Obstetrics & Gynaecology Publications
Molecular regulation of blastocyst formation.
Document Type
Article
Publication Date
7-1-2004
Journal
Animal reproduction science
Volume
82-83
First Page
583
Last Page
592
Abstract
Preimplantation development encompasses the interval from insemination until embryo implantation and thus includes the 'freeliving' period of oviduct and uterine development. Formation of the blastocyst is required for implantation and establishment of pregnancy, and is a principal determinant of embryo quality prior to embryo transfer. Development through this period is regulated by the expression of specific gene families that encode for cell polarity, cell junctional, cytoskeletal, ion transporter, and water channel gene products that direct the acquisition of cell polarity and differentiation of the outer cells of the early embryo. This results in the formation of the trophectoderm, which is the first epithelium of development. This review considers the roles of each of these gene families in trophectoderm differentiation and blastocyst formation. The principal hypothesis under investigation is that blastocyst formation is regulated by a Na/K-ATPase-generated trans-trophectoderm ion gradient that promotes the accumulation of water across the epithelium.
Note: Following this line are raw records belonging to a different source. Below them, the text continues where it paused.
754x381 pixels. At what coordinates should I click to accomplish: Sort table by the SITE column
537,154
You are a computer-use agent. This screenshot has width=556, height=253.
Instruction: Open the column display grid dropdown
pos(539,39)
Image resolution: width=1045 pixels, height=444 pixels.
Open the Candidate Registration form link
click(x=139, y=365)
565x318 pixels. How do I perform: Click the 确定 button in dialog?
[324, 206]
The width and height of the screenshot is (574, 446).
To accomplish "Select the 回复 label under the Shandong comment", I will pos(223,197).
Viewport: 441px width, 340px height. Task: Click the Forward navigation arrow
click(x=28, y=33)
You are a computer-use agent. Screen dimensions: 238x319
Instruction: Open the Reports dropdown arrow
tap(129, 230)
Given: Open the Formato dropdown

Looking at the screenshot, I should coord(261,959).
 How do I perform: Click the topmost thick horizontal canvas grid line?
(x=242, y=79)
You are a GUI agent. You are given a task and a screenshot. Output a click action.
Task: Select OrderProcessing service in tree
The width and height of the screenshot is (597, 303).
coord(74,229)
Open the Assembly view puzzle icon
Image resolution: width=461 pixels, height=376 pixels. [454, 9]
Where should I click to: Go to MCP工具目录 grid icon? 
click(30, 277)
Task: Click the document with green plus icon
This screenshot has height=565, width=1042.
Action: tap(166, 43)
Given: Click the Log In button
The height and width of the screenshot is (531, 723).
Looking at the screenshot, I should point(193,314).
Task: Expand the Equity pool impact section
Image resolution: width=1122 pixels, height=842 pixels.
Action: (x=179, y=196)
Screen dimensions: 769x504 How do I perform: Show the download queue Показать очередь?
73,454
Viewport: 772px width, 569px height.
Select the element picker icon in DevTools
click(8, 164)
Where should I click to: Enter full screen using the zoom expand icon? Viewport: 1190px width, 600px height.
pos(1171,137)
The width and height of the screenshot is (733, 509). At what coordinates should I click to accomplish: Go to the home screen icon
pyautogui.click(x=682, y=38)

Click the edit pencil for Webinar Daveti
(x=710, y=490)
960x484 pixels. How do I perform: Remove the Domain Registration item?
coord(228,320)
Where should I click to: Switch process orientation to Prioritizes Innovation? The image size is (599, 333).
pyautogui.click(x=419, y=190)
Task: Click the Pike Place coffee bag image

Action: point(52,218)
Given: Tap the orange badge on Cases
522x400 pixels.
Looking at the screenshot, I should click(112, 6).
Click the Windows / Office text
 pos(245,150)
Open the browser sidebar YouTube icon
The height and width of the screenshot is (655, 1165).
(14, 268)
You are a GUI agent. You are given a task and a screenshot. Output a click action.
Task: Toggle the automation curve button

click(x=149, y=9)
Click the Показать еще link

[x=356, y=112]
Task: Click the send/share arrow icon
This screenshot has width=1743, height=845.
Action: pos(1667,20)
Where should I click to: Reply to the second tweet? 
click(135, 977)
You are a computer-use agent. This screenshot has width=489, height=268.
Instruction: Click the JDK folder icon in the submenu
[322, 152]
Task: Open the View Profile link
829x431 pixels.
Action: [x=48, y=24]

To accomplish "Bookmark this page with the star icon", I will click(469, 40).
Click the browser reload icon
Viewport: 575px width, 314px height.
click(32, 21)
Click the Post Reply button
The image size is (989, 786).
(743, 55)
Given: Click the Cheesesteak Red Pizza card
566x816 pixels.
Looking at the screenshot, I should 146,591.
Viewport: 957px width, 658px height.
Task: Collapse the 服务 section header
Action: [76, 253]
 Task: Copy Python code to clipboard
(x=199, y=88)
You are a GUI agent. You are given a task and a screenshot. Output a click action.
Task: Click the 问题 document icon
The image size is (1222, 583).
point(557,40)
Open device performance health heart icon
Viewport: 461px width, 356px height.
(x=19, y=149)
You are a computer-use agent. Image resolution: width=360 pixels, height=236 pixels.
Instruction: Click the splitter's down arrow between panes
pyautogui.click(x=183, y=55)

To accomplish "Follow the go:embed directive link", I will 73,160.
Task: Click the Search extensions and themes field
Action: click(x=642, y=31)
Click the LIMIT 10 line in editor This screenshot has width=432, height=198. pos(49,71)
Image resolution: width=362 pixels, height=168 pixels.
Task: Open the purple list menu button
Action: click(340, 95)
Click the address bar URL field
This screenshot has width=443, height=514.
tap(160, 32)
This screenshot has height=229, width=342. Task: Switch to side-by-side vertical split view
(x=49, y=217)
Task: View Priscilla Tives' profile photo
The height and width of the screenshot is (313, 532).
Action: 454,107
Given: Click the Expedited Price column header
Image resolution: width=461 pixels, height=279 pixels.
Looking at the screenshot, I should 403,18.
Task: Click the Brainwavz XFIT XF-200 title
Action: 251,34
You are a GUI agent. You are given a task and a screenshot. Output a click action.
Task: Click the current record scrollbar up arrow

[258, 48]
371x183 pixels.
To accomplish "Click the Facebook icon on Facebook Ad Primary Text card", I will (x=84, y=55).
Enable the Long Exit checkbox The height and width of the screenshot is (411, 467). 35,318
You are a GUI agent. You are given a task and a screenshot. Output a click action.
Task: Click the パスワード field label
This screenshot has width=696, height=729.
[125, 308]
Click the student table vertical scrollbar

This, combined with the formation of the tight junction seal controlling paracellular movement of water between adjacent trophectoderm cells, results in the formation of a fluid-filled blastocyst cavity and the expansion of the blastocyst. Results from recent experiments, however, have cast some doubt on the role of Na/K-ATPase in mediating these events and have defined water channels or Aquaporins (AQPs) as physiological mediators of fluid movement across the trophectoderm. In addition, studies have now implicated mitogen-activated protein kinase (MAPK) signaling as an important mediator of development to the blastocyst stage. Such studies define the physiology of blastocyst formation and serve to support the application of assisted reproductive technologies (ART) to both human and animal species.